Extrait:

En collaboration avec l’unité́ INSERM U905 et le laboratoire de biothérapies, un essai randomisé de phase 2 comparant les injections intra-sphinctériennes de myoblastes autologues à l’injection d’un placebo dans le traitement de l’incontinence anale a été mené au sein du service de chirurgie digestive du CHU de Rouen.
Le critère d’évaluation principal était la variation du score symptomatique de Wexner à 6 mois. Tous les patients bénéficiaient d’un bilan pré-opératoire complet (score de qualité de vie, manométrie ano-rectale, échographie endo-anale, test électro-physiologiques) renouvelé à 6 et 12 mois.
De Février 2012, à Juillet 2014, 24 patients avec incontinence anale sévère ont été inclus dans cette étude. Aucun patient n’a présenté d’événement indésirable grave.
À 6 mois, il existait une diminution significative du score de Wexner dans le bras « myoblastes » (9 vs 15, p <0,05) et dans le bras « placebo » (10 vs 15, p <0,05), mais sans différence significative entre les deux groupes (p = 0,68, critère principal).
À 12 mois, le score de Wexner continuait à s’améliorer de manière significative dans le groupe myoblastes (6,5 vs 15, p <0,01), alors que l’effet placebo s’estompait dans l’autre groupe (14 vs 15, p = 0,35). Ainsi le nombre de répondeurs à 12 mois, était plus élevé dans le bras traité que dans le bras placebo (58% vs 8%, p <0,05).

Données à examiner:
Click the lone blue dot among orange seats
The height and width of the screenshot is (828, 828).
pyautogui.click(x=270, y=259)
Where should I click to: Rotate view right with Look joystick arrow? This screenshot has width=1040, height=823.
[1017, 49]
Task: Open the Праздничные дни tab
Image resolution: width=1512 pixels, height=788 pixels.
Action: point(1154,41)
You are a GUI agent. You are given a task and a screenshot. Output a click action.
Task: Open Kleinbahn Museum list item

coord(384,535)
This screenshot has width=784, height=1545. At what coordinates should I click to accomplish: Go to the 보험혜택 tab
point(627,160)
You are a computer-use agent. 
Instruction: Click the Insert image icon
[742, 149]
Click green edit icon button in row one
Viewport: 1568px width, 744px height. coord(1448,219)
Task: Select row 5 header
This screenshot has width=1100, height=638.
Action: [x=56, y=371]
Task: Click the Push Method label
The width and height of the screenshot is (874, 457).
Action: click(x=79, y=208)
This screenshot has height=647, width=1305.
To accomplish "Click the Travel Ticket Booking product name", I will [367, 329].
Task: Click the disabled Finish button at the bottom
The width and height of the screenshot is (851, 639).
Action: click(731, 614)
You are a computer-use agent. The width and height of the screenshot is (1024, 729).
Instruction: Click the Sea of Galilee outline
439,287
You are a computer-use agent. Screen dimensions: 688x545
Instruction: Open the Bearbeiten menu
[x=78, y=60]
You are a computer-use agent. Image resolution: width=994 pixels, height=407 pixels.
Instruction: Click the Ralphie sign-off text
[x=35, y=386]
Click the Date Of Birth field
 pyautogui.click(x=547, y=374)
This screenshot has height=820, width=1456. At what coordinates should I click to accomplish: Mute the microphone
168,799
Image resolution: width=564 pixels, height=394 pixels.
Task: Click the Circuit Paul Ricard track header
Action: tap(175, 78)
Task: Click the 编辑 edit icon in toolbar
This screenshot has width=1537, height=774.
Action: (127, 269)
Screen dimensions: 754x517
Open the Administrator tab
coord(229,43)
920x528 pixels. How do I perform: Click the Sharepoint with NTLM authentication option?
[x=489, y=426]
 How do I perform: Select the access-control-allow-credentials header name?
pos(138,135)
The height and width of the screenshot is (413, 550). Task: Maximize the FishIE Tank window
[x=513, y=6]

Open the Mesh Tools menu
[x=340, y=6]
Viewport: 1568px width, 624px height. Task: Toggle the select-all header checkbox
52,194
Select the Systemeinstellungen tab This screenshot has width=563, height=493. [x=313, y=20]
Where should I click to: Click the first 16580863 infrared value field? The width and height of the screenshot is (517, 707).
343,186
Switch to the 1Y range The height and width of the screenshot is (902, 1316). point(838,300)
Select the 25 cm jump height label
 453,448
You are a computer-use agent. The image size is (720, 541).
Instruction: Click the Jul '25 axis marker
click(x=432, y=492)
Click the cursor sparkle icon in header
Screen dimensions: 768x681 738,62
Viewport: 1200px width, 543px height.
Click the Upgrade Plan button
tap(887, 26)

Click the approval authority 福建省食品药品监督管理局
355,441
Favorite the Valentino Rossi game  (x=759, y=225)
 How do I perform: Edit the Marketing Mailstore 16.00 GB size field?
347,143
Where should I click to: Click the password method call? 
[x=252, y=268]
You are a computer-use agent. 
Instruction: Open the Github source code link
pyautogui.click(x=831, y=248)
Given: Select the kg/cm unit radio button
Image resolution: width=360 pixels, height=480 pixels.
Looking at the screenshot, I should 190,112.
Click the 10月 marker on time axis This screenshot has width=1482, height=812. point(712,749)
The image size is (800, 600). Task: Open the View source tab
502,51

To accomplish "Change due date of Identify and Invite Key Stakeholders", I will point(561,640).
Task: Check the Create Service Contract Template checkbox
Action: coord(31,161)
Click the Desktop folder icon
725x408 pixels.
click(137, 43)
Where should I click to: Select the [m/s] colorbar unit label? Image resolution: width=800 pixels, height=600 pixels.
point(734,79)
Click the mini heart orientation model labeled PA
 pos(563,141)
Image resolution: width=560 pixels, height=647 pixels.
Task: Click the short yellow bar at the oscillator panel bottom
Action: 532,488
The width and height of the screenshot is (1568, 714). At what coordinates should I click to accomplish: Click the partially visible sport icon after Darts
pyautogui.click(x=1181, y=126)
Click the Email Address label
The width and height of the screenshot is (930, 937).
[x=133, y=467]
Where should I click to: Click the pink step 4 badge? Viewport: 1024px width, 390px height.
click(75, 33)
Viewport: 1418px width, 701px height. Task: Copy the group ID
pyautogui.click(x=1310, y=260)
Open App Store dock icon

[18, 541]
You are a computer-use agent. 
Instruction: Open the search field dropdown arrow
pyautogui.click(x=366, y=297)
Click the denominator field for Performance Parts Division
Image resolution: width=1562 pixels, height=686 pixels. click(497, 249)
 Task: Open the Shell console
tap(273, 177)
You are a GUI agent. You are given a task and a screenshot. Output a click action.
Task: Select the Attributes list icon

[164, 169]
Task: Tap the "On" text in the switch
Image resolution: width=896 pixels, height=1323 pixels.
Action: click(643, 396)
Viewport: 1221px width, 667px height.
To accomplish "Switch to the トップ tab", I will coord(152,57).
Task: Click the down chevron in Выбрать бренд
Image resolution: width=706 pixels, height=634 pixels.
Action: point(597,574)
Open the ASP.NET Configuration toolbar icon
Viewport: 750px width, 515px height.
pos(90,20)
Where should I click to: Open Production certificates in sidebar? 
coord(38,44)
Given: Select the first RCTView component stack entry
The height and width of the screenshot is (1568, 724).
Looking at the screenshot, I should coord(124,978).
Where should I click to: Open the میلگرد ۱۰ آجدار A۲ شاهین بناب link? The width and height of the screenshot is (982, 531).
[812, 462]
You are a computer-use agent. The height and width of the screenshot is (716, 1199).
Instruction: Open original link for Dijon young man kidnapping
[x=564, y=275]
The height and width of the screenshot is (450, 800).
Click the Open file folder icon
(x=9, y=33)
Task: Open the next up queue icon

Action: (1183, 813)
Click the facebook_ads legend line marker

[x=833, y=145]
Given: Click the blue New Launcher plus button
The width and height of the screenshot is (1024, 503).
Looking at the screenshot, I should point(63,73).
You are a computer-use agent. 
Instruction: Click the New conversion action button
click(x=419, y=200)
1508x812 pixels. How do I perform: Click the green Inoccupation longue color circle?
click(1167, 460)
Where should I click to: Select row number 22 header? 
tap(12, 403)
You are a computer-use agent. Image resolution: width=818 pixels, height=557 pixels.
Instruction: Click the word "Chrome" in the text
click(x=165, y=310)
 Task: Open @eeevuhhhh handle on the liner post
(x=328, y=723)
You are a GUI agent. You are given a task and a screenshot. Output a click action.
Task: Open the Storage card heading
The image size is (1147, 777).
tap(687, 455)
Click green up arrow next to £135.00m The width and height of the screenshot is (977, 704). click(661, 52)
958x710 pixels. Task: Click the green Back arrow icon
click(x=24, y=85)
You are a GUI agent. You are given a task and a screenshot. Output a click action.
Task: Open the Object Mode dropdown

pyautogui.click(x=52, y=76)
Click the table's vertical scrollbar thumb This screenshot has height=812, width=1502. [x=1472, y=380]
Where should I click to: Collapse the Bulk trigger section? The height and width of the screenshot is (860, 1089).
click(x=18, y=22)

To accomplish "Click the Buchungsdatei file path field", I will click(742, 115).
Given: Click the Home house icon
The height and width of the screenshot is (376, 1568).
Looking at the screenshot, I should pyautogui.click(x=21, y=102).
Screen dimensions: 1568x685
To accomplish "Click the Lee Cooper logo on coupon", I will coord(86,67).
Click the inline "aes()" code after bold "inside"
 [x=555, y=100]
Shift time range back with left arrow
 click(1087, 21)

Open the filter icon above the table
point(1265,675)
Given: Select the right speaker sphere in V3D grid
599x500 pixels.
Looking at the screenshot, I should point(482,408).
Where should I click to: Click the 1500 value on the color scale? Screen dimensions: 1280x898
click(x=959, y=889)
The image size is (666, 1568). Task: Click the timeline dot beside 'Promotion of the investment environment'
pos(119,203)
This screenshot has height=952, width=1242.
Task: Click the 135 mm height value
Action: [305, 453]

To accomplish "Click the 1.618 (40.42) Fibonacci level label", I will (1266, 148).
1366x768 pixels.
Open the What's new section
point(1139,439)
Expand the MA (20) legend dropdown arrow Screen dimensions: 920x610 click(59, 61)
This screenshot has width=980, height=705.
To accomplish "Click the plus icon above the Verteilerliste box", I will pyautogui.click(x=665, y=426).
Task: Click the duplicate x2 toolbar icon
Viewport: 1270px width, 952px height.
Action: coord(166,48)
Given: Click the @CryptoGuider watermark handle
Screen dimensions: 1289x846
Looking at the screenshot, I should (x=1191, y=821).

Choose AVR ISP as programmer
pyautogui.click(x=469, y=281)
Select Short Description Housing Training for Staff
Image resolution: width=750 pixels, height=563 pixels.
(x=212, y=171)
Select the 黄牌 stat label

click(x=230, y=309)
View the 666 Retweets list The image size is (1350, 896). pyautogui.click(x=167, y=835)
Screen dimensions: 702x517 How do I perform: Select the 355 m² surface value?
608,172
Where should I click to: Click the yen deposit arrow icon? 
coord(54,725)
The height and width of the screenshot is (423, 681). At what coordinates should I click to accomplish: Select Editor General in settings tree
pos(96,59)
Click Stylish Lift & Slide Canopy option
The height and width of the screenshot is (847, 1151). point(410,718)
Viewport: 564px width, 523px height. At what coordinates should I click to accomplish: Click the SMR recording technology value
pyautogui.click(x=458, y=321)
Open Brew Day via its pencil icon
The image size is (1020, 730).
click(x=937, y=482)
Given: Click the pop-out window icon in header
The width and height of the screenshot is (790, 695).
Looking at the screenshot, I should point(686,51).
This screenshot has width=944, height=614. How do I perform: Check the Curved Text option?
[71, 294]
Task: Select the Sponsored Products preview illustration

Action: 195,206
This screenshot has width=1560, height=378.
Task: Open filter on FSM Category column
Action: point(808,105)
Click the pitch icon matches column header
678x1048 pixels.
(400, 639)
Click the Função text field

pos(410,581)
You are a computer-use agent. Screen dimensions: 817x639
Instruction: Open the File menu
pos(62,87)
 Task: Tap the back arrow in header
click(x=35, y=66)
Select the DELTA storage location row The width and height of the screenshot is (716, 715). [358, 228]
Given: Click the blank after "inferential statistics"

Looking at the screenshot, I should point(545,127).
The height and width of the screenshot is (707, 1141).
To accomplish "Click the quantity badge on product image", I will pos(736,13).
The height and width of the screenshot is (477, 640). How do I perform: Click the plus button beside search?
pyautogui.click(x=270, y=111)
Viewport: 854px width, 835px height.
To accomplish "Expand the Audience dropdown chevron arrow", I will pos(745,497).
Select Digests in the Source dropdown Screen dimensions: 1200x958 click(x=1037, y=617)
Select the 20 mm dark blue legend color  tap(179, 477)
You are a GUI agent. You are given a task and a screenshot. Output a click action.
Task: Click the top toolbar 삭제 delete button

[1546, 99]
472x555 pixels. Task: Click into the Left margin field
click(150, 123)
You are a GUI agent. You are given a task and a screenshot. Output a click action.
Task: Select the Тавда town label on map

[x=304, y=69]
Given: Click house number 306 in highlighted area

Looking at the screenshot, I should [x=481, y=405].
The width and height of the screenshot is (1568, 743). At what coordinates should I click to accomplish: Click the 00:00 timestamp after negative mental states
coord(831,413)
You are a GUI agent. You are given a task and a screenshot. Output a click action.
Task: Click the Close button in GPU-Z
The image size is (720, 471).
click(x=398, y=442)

Activité 1:
Répondez à ces questions d'après l'extrait sur l'essai des myoblastes.
(a) Quel était le critère d'évaluation principal ?
(b) Combien de patients ont été inclus, et sur quelle période ?
(c) Quelle était la proportion de répondeurs à 12 mois dans chacun des deux bras ?
Activité 2: Poursuivez, s'il vous plaît, l'extrait sur l'essai des myoblastes à partir de sa dernière phrase.

Réponse attendue 1:
(a) La variation du score symptomatique de Wexner à 6 mois.
(b) 24 patients, de février 2012 à juillet 2014.
(c) 58 % dans le bras traité par myoblastes et 8 % dans le bras placebo.

Réponse attendue 2:
Dans le groupe traité, il existait également, une amélioration à 12 mois, de 2 domaines du score de qualité de vie FIQL (domaines mode de vie et comportement, p <0,05) ; en revanche, aucune modification significative des données paracliniques n’a été mise en évidence.
Cette étude confirme que l’injection intra-sphinctérienne de myoblastes autologues est bien tolérée par les patients, avec un bénéfice clinique à 12 mois chez près de 60% des patients et ce, en dépit d’un effet placebo transitoire à 6 mois.
Ce traitement représente l’espoir d’un traitement curatif de l’incontinence anale par incompétence sphinctérienne et justifie la mise en place d’essais multi-centriques de phase 3.